Spotanalyse

VP Bank Spotanalyse Eurozone: Überraschend positiver Einkaufsmanagerindex

Dr. Thomas Gitzel, Chief Economist VP Bank Group
Lesedauer: 3 Min
Weihnachtsgeschäft und Corona-Erfolge in Frankreich hellen die Stimmung auf

Der Einkaufsmanagerindex für das verarbeitende Gewerbe in der Eurozone steigt im Dezember von 53.8 auf 55.5. Die Dienstleistungsbranche profitiert vom Weihnachtsgeschäft und von der erfolgreichen Eindämmung der Neuinfektionen in Frankreich. Der entsprechende Index erhöht sich von 41.7 auf 47.3. Der aus beiden zusammengefasste vorläufige Composite-Einkaufsmanagerindex klettert von 45.3 auf 49.8.

 

Das ist eine Riesenüberraschung – wohlgemerkt eine positive. Das Dienstleistungsgewerbe der Eurozone blickt im Dezember verglichen mit November wesentlich optimistischer in die Zukunft. Das mag in Anbetracht der Lockdowns überraschen, doch bei genauerer Betrachtung wird daraus durchaus ein Schuh.
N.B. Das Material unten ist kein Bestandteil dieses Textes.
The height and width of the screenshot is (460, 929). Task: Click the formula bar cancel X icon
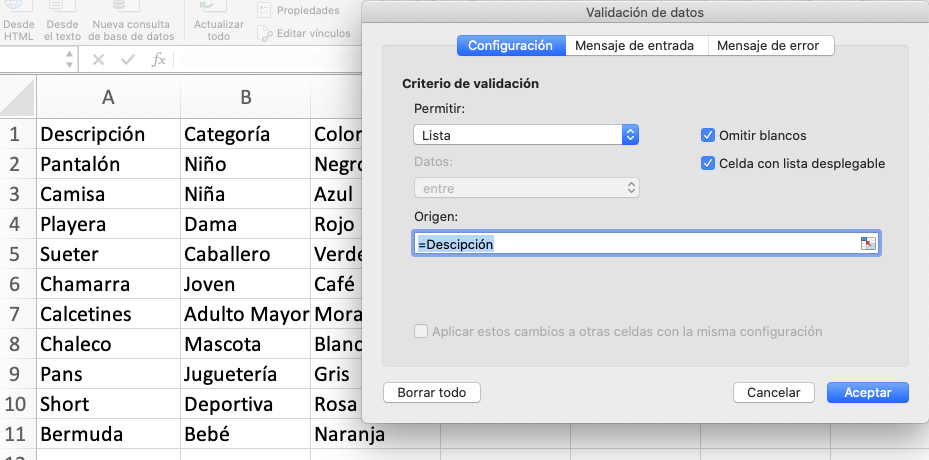tap(98, 60)
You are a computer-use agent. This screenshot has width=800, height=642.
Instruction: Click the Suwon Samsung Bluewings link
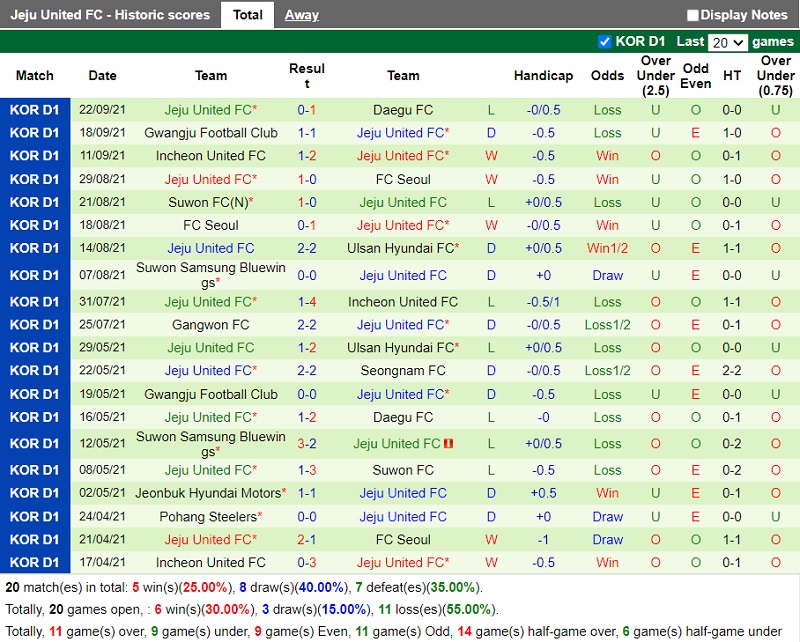pos(210,269)

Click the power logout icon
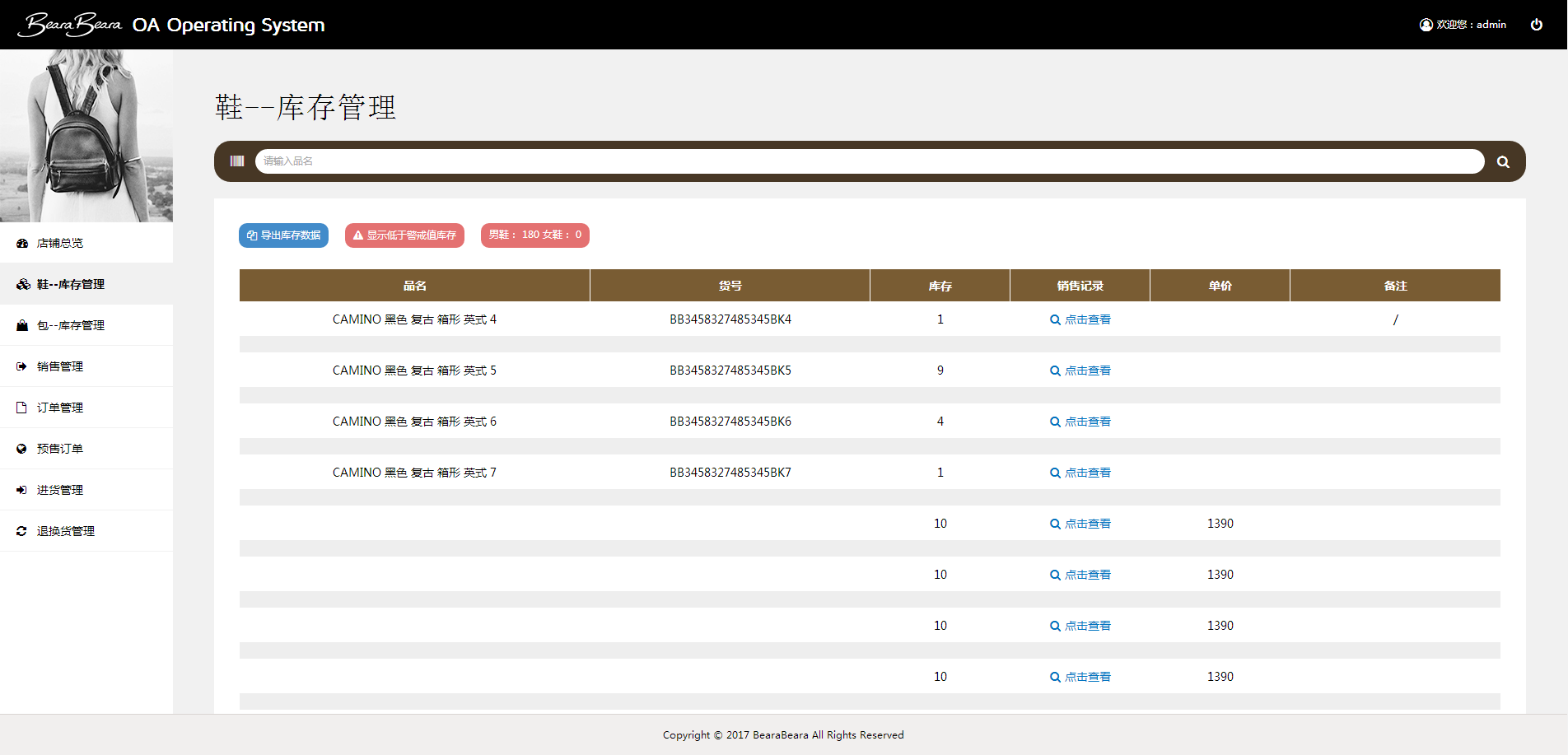1536,25
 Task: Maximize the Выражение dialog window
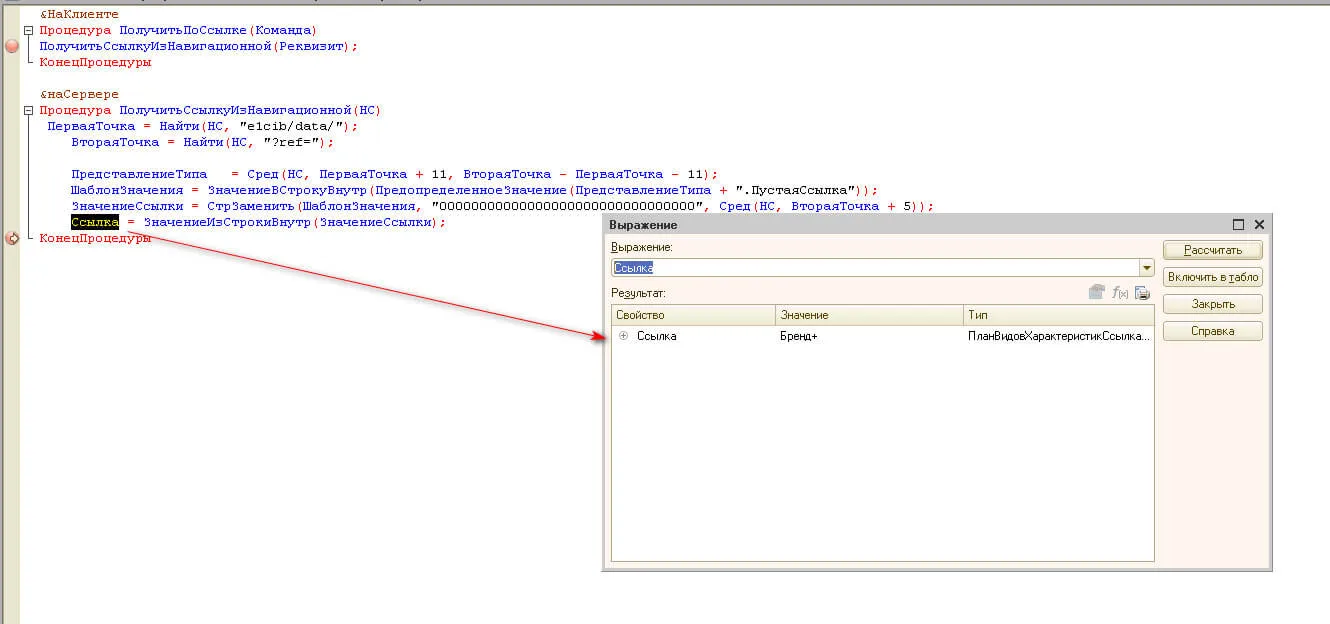click(1238, 225)
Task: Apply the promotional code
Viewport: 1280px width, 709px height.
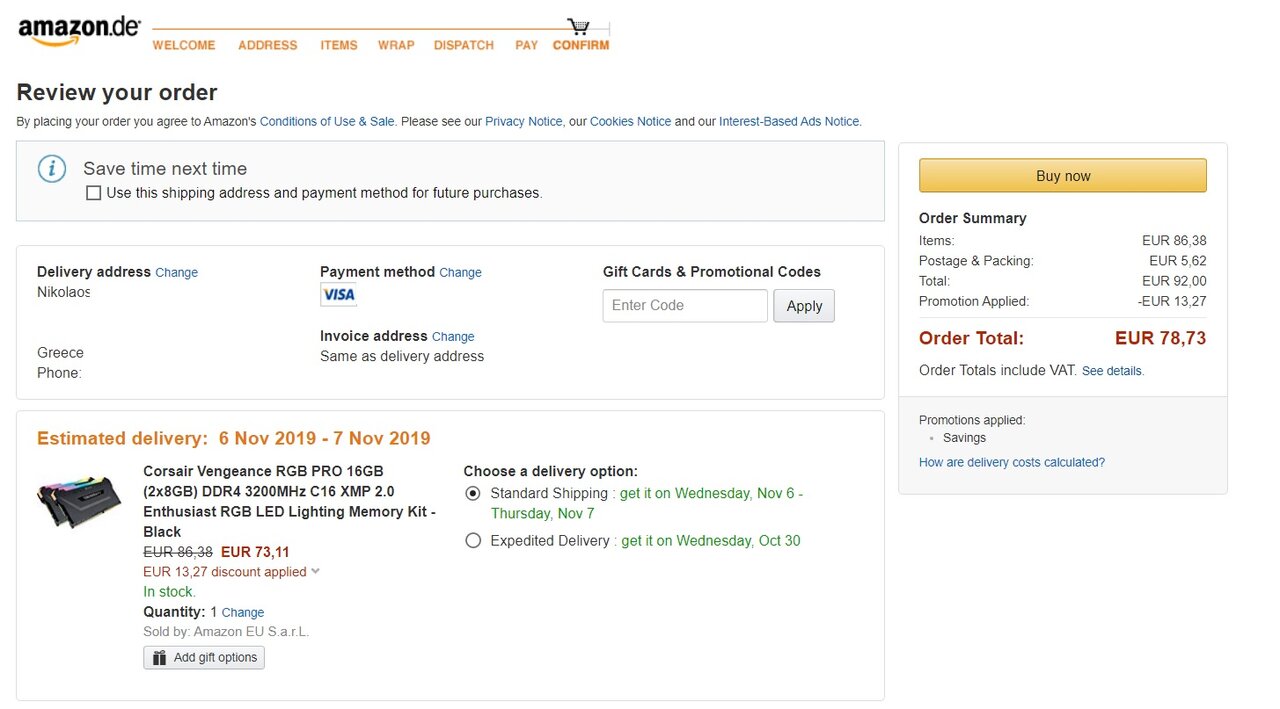Action: 804,306
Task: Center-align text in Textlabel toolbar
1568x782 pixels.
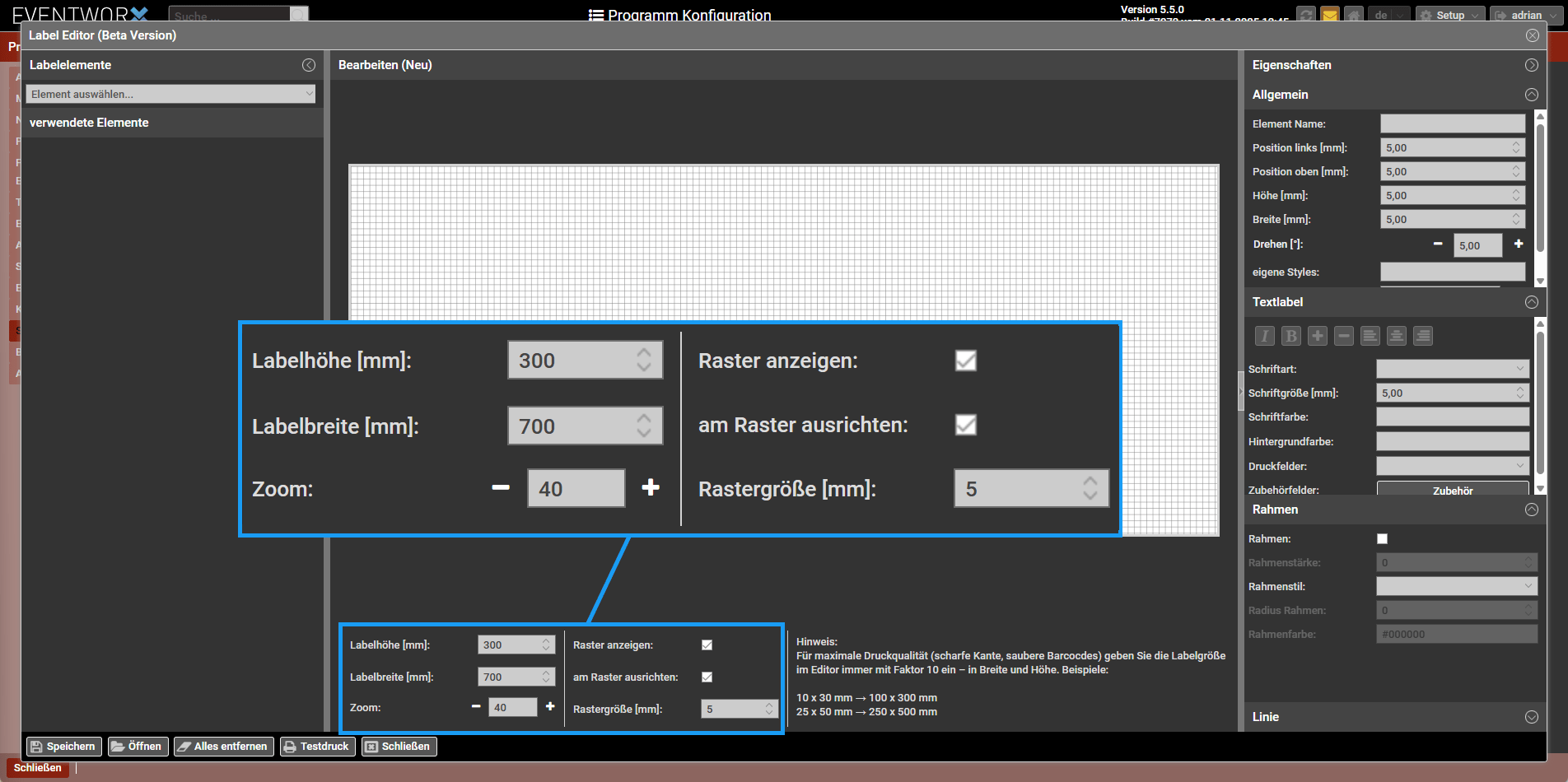Action: [x=1397, y=336]
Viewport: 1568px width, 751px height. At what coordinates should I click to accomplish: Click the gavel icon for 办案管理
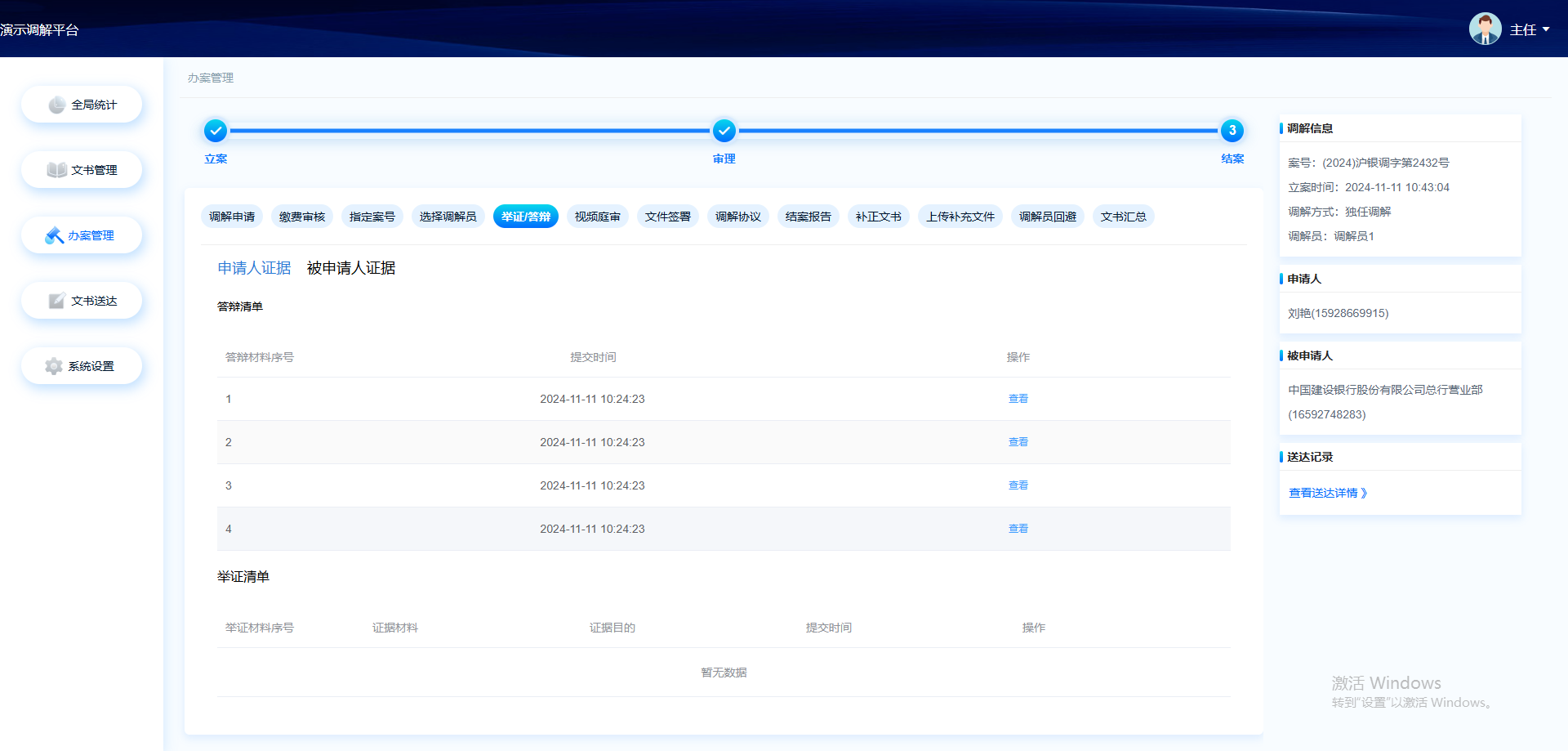coord(54,235)
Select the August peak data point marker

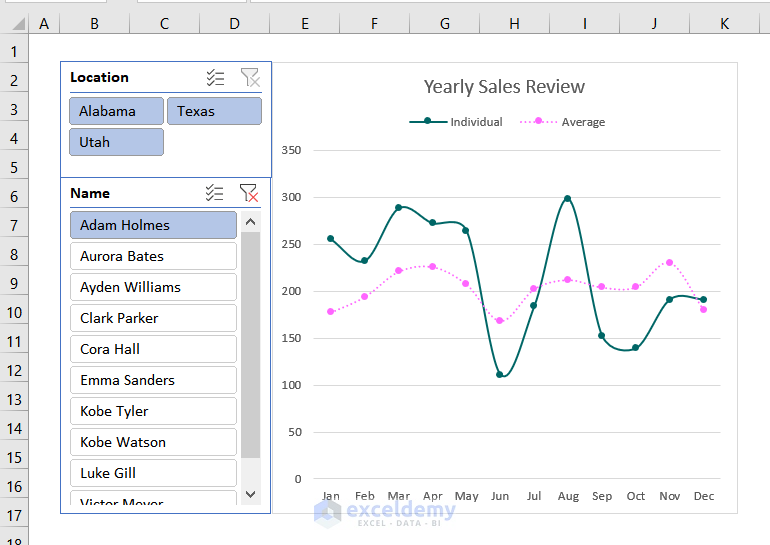[x=568, y=199]
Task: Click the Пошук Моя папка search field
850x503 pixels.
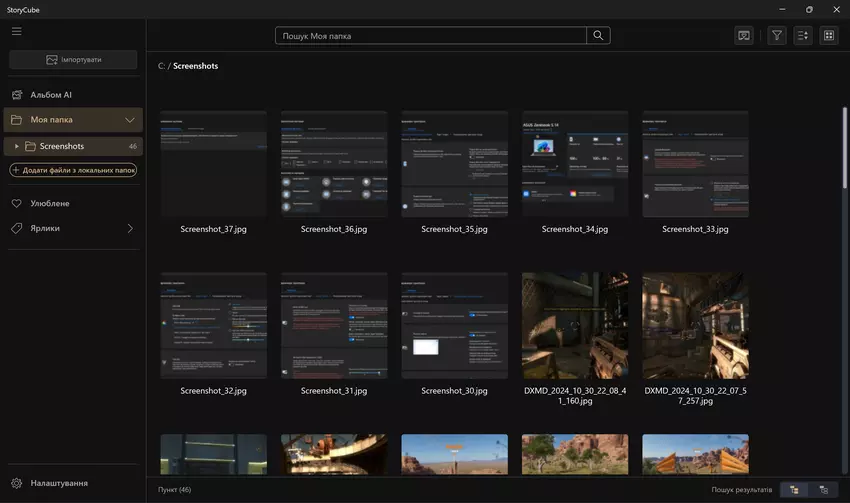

Frankreich blickt auf deutliche Erfolge im Kampf gegen die zweite Corona-Welle. Die Zahl der Neuinfektionen konnte deutlich eingedämmt werden. Der Dienstleistungssektor wittert daher wieder Morgenluft, der französische Einkaufsmanagerindex schiesst von 38.8 auf 49.2 in die Höhe.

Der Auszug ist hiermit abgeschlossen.